I want to thank the staff for the thoughtful work that went into this concept release. This idea has attracted considerable attention, including the support of the Treasury Department’s Advisory Committee on the Auditing Profession last year. Given the attention, I think the release does a good job of describing what has been proposed in other circles and environments and asking questions that will help the Board evaluate the merits of implementing it.

For myself, I am particularly interested in the question, what problem would such a requirement solve? Some people have compared the idea to the CEO and CFO certifications that the Sarbanes-Oxley Act now requires. In the past, CEOs and CFOs of companies with accounting problems routinely argued that they did not understand what was in the financial statements. In contrast, engagement partners rarely, if ever, deny responsibility for the audit report. They raise other defenses, but not that one.

Nevertheless, many people believe that requiring partners to sign their own names on the report would enhance their perception of their personal accountability for the opinion. I think the idea is worth exploring, and thus I support issuing the concept release. As in the case of many proposed new requirements, it is often difficult to prove the benefits of a requirement that has no track record in our environment. Therefore, I encourage commenters to focus on two questions: explaining whether engagement partners would perceive that signing their names to audit reports is materially different, or would result in a materially different type or amount of audit work. And, if so, why.

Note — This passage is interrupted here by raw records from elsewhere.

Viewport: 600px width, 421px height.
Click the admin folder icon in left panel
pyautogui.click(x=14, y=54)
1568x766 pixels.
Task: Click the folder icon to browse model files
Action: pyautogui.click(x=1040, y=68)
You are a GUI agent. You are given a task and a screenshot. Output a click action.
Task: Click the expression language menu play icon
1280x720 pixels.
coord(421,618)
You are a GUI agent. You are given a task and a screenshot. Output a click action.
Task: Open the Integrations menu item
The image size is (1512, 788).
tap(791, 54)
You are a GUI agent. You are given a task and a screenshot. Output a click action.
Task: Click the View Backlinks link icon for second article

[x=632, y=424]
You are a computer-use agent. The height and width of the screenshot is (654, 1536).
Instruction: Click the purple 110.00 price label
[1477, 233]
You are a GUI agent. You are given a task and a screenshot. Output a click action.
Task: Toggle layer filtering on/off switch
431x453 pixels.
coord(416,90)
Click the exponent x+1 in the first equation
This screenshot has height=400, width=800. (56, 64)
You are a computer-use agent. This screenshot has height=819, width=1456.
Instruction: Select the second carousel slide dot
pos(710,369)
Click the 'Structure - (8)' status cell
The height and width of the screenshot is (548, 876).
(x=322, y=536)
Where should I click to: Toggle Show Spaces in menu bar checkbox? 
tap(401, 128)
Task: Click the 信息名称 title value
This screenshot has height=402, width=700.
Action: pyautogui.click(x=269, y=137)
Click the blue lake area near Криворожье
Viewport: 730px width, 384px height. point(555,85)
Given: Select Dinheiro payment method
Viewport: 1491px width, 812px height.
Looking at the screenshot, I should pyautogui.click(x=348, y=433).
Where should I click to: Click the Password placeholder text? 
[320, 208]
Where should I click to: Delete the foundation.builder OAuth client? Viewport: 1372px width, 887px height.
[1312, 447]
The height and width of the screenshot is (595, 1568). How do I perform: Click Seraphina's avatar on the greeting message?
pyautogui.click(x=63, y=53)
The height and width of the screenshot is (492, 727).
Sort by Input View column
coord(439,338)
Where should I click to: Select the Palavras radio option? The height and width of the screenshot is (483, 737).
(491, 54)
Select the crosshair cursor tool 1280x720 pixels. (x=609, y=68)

The second of those two questions may be even more interesting than the first. That is, the concept release highlights certain situations in which engagement partners today use work performed by people of varying proximity to the partner, for example, work performed by network affiliates. If auditors report that they would be troubled by a requirement personally to sign the audit report when part of the audit work has been performed by network affiliates, the problem may not be with signing the report. The problem may instead be with whether an engagement partner has a sufficient level of comfort with the work of an affiliate to rely on it in the first place.

This and the other questions in the release are well worth asking. I support publishing it for comment.